● **ARTICLE**:
Try a classic French dessert in a new way - sweet potato adds a twist to luscious cream and egg custard with a burnt sugar crust.

Provided by Betty Crocker Kitchens

Categories     Dessert

Time 9h35m

Yield 10

Number Of Ingredients 8

1 large sweet potato, baked, peeled and mashed (1 1/4 cups)
1/4 cup packed light brown sugar
1 tablespoon fresh lemon juice
2 cups whipping cream
3/4 cup granulated sugar
7 egg yolks, slightly beaten
3 teaspoons vanilla
1/3 cup packed light brown sugar

Steps:

  • Heat oven to 325°F. Butter 10-inch quiche dish.* In medium bowl, mix mashed sweet potato, 1/4 cup brown sugar and the lemon juice. Spoon mixture into quiche dish.
  • In 2-quart saucepan, stir together whipping cream, granulated sugar, egg yolks and vanilla. Cook over medium-low heat about 15 minutes, stirring frequently, until hot (do not boil). Pour over sweet potato mixture. Place dish in shallow pan. Place pan in oven. Pour enough boiling water into pan to depth of 3/4 inch (about halfway up side of dish).

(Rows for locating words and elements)
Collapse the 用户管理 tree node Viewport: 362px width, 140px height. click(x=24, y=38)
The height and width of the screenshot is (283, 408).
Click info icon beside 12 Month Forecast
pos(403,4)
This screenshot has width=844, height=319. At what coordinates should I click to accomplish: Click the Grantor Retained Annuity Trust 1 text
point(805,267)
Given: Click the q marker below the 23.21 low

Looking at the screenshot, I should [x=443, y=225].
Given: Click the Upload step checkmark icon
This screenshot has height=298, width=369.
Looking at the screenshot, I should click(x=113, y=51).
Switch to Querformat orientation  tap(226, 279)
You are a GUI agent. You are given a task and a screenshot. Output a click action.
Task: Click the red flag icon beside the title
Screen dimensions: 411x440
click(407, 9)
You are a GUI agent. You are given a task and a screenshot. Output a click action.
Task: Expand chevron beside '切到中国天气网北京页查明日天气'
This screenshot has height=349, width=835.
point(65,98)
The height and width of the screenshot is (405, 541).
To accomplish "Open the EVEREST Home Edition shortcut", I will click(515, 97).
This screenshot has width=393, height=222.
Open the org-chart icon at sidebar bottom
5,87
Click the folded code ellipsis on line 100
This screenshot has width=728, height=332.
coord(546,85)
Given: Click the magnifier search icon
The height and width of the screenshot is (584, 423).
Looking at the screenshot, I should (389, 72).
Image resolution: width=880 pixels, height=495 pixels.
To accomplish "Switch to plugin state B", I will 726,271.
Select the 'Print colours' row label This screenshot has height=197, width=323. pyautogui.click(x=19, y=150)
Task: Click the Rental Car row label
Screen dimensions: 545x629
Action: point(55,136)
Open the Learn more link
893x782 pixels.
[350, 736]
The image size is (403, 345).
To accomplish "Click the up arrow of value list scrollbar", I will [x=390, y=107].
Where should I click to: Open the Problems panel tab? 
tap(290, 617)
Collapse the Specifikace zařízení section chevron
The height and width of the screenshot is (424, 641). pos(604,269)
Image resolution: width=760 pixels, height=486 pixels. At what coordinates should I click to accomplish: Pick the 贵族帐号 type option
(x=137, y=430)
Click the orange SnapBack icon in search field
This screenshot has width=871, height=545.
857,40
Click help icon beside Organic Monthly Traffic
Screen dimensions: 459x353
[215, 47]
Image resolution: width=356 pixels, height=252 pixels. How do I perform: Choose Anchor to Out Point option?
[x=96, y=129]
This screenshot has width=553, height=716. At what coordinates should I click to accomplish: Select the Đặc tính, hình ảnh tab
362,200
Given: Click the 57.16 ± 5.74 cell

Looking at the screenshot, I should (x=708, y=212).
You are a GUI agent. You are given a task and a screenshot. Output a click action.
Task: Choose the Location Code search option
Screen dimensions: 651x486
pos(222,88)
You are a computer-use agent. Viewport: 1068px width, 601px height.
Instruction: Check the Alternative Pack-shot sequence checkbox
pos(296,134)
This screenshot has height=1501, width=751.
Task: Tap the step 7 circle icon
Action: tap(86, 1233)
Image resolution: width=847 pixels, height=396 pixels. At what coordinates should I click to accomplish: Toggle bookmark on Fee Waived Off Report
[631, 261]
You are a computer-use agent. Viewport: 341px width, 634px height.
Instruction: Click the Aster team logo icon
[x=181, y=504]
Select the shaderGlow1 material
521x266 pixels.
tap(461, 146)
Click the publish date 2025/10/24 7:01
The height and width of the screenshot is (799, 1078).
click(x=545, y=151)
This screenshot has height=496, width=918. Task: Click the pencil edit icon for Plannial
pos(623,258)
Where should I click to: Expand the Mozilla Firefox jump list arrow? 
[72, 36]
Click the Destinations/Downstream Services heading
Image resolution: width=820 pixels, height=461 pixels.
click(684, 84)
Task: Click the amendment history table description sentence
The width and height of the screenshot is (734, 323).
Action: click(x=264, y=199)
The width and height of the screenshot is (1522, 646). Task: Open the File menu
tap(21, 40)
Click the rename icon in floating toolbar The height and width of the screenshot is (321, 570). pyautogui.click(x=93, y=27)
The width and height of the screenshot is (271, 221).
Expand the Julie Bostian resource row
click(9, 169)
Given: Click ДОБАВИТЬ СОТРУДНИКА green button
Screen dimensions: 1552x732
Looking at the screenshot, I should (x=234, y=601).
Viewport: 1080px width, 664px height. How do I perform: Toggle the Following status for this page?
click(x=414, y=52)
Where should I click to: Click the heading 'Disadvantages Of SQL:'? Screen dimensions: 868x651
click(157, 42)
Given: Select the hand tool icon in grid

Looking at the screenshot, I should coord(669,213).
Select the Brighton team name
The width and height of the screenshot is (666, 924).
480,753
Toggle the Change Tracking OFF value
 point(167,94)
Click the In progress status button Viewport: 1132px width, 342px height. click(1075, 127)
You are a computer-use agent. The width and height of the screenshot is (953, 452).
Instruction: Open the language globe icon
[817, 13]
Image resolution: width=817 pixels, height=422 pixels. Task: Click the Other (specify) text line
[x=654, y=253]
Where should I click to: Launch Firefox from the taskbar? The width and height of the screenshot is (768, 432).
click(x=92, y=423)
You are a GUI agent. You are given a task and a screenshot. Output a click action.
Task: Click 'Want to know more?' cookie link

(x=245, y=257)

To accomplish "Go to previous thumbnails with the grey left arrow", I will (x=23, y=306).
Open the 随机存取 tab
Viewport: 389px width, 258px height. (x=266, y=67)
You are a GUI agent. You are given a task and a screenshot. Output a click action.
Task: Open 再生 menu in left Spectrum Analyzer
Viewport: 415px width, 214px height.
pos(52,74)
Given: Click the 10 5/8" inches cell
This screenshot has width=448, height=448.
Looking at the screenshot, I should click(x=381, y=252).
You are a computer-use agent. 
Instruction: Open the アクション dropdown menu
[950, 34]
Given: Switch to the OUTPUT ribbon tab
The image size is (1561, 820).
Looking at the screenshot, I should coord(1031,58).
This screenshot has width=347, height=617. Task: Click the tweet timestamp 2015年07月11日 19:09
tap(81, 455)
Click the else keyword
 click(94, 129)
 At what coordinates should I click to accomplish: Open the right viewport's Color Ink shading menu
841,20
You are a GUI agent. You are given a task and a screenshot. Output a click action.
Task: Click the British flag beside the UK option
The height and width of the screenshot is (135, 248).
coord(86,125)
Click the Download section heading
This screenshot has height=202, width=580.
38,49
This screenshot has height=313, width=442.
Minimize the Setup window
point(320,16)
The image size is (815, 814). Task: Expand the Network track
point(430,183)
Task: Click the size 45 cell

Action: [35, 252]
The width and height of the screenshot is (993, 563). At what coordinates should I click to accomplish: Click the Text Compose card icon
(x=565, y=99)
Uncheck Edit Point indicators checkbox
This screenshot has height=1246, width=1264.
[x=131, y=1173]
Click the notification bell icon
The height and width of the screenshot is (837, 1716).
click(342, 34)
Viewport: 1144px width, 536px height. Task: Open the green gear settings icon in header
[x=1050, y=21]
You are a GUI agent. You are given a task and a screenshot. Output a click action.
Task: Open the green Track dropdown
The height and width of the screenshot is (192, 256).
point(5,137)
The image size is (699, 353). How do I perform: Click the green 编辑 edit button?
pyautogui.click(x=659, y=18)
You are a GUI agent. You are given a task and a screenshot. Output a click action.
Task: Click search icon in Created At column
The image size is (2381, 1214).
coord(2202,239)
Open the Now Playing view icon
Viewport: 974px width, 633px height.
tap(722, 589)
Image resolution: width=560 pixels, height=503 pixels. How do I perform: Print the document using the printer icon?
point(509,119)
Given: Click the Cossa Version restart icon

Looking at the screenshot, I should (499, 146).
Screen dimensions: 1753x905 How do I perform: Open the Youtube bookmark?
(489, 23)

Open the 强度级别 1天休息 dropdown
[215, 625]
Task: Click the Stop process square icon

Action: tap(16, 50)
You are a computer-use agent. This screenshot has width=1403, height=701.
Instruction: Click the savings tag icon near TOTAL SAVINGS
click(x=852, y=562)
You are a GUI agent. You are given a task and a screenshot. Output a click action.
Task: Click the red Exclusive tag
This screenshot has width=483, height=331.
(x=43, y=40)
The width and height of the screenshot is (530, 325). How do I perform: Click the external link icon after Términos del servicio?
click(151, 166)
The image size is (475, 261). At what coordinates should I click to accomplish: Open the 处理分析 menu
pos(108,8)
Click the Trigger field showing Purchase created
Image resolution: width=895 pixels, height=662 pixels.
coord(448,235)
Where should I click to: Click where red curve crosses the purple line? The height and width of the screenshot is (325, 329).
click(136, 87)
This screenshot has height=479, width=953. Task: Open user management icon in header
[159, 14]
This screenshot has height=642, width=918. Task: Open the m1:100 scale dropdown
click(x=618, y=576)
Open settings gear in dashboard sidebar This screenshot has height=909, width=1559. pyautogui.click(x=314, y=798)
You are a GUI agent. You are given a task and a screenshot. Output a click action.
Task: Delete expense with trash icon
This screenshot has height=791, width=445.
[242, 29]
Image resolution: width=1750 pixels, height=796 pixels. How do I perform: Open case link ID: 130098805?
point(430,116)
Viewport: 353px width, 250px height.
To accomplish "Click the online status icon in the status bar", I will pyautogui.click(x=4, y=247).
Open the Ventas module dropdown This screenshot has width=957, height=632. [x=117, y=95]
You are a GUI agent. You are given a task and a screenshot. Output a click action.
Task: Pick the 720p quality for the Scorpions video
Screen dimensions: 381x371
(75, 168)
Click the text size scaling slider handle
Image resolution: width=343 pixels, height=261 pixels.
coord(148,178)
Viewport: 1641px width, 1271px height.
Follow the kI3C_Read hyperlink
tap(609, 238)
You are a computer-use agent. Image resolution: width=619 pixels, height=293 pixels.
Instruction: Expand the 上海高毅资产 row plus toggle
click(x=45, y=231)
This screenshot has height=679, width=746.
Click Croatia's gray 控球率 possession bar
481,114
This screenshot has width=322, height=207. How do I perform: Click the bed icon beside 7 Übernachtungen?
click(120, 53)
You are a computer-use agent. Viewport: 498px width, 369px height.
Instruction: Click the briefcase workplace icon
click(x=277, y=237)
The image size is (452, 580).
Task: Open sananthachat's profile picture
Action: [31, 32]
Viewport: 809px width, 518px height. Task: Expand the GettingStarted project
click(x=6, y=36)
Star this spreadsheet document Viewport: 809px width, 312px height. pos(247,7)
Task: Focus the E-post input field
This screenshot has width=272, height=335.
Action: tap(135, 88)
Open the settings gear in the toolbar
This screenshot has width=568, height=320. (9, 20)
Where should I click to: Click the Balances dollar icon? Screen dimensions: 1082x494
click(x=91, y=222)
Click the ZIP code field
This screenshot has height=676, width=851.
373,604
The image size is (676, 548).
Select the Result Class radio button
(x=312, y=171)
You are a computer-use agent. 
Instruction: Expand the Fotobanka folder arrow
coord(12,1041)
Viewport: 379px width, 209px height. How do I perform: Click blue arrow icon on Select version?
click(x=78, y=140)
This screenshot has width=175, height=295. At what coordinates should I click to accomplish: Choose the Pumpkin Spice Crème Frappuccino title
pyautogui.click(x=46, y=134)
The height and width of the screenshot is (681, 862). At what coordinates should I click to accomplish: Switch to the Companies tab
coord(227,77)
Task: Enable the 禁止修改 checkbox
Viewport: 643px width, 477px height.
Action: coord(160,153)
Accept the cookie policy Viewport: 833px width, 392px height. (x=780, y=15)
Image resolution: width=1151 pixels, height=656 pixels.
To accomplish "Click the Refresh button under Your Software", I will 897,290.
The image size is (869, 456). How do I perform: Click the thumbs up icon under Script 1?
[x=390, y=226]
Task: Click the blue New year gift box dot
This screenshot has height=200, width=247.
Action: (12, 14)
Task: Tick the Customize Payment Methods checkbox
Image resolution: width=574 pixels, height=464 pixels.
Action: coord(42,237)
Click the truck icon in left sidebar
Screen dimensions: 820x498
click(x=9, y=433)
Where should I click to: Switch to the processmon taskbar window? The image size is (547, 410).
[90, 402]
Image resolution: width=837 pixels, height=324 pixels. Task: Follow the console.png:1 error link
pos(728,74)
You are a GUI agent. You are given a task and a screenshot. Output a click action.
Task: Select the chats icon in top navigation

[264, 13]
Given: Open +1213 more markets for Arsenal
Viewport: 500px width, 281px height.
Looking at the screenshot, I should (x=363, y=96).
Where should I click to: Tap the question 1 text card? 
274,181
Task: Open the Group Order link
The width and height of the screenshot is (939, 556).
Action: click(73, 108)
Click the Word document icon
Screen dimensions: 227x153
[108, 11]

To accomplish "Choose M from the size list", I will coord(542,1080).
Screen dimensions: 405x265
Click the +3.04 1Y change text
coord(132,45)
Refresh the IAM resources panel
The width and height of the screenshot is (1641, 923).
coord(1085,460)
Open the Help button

● **OBJECTIVE 1**:
Edit the part of the recipe that opens with the words containing "1 large sweet" and closes with "side of dish).", changing "lemon juice" to "lime juice" throughout that part.
● **OBJECTIVE 2**:
Set down, word for word, the part of the rows that opens with the line containing "Image resolution: width=356" and closes with the line containing "pos(222,88)", including both of those lines.
The recipe and the rows come from unrelated sources.

● **CORRECT RESULT 1**:
1 large sweet potato, baked, peeled and mashed (1 1/4 cups)
1/4 cup packed light brown sugar
1 tablespoon fresh lime juice
2 cups whipping cream
3/4 cup granulated sugar
7 egg yolks, slightly beaten
3 teaspoons vanilla
1/3 cup packed light brown sugar

Steps:

  • Heat oven to 325°F. Butter 10-inch quiche dish.* In medium bowl, mix mashed sweet potato, 1/4 cup brown sugar and the lime juice. Spoon mixture into quiche dish.
  • In 2-quart saucepan, stir together whipping cream, granulated sugar, egg yolks and vanilla. Cook over medium-low heat about 15 minutes, stirring frequently, until hot (do not boil). Pour over sweet potato mixture. Place dish in shallow pan. Place pan in oven. Pour enough boiling water into pan to depth of 3/4 inch (about halfway up side of dish).

● **CORRECT RESULT 2**:
Image resolution: width=356 pixels, height=252 pixels. How do I perform: Choose Anchor to Out Point option?
[x=96, y=129]
This screenshot has width=553, height=716. At what coordinates should I click to accomplish: Select the Đặc tính, hình ảnh tab
362,200
Given: Click the 57.16 ± 5.74 cell

Looking at the screenshot, I should (x=708, y=212).
You are a GUI agent. You are given a task and a screenshot. Output a click action.
Task: Choose the Location Code search option
Screen dimensions: 651x486
pos(222,88)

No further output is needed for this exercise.